On the positive side of things, think about all of the benefits you have received from having your PMP certification:
- You most likely earn more than your non-PMP peers – Salary surveys indicate that a project manager with their PMP certification will earn on average $10,000+ more per year than their non-PMP certified counterpart.
- You have a viable and sustainable career path to follow – Keeping up with your certification lays out a career path that includes project management, program management, portfolio management, and a number of specialties and areas of expertise in between.
- You have stayed on the leading edge of the Project Management profession – The courses, education, networking, webinars, and seminars you attend to keep up with your PDUs all pay off in the long run. You will find yourself well-versed in the latest technologies, thought processes, and new ways of getting things done that you can implement into your current projects.
Why risk losing all of this when all you need is less than 2 PDUs per month?
Turning Events into Opportunities
Rather than becoming overcome by events, take these events and turn them into opportunities for earning PDUs. There may be an assumption you can only earn PDUs at PMI sponsored events or meetings. Not so. PDUs are broken down into five different categories that can quickly add up to 60 PDUs.
Below are some examples of how people with different circumstances can take advantage of these different activities.

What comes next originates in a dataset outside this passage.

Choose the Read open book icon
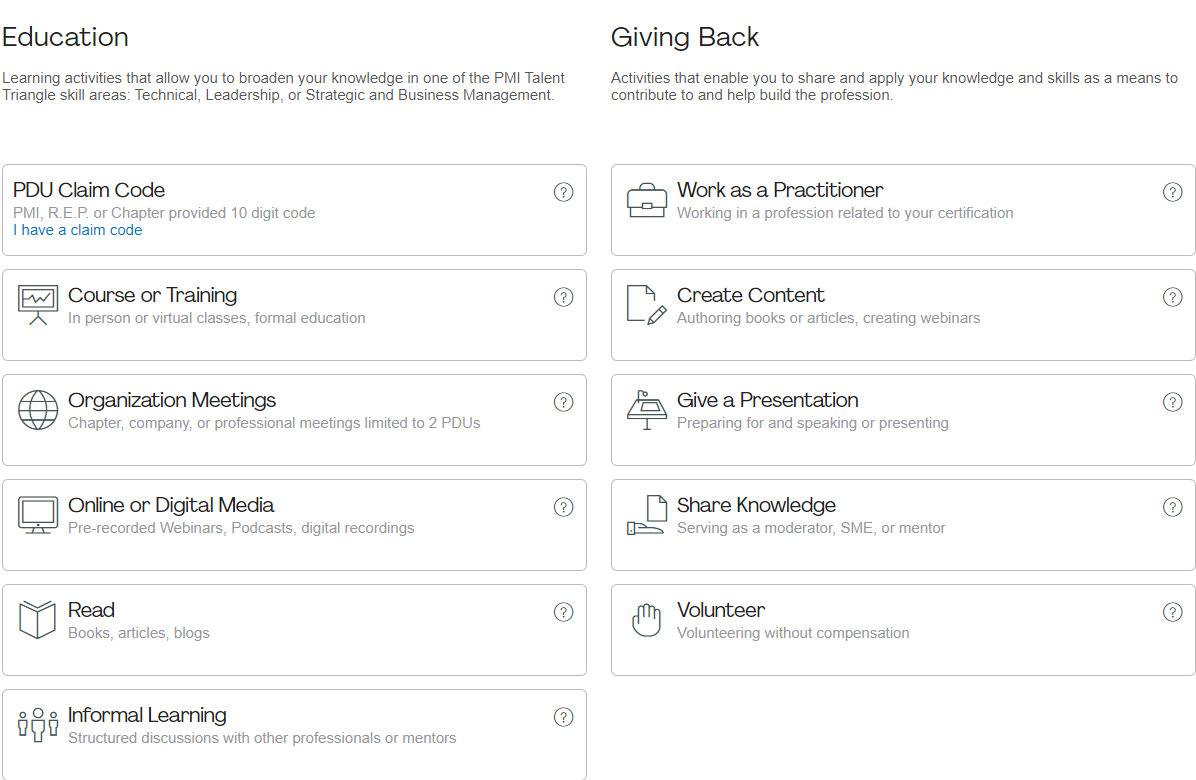1196x780 pixels. click(x=38, y=619)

- The Worker – Your job as a Project Manager keeps you at the office 24/7. You can claim up to 5 PDUs per year for being a practitioner of project and/or program management services. Tack onto this another 5 per year for coaching/mentoring sessions with your colleagues or coworkers and you are 50% of the way there without even leaving the office.
- The Traveler – You spend more time in the air than you do on the ground. If you like to write, consider earning PDUs for authoring an article that is published about project management and earn anywhere from 10-30 PDUs. Complete the remaining PDUs by listening to courses on your MP3 player on the flight to your destination.
- The Parent – It’s important to you to be home and spend time with the family on nights and weekends. There may be volunteer activities you are engaged in as a family that can help you earn PDUs. Non-compensated Project Management services provided to a community or charitable group can earn up to 5 PDUs per year.
- The Person In-Between Jobs – The downside of this scenario is that you may be unemployed. The upside, however, is that you do have plenty of time to focus on earning your PDUs. Since finances may be tight during this time of your life you don’t necessarily have to spend a lot of money to keep up with your PDUs. Similar to The Parent above, you can volunteer your time to various project management organizations or functions that require project management experience and stock up on PDUs that way.
It doesn’t take long to get to 60 PDUs with a little creativity and discipline – which brings us to one more type of person we should consider…The Procrastinator.
The bottom line is that there is no excuse for putting it off to the last minute just because we didn’t get around to it. It goes against every instinct we have as Project Managers to put something off to the last minute. If you find yourself in this situation, put a project plan together and stick to it until the Recertification Project is complete.
By using some of the suggestions above, when you do have those 60 PDUs staring you straight in the face…you can stare back and watch them dwindle down to zero.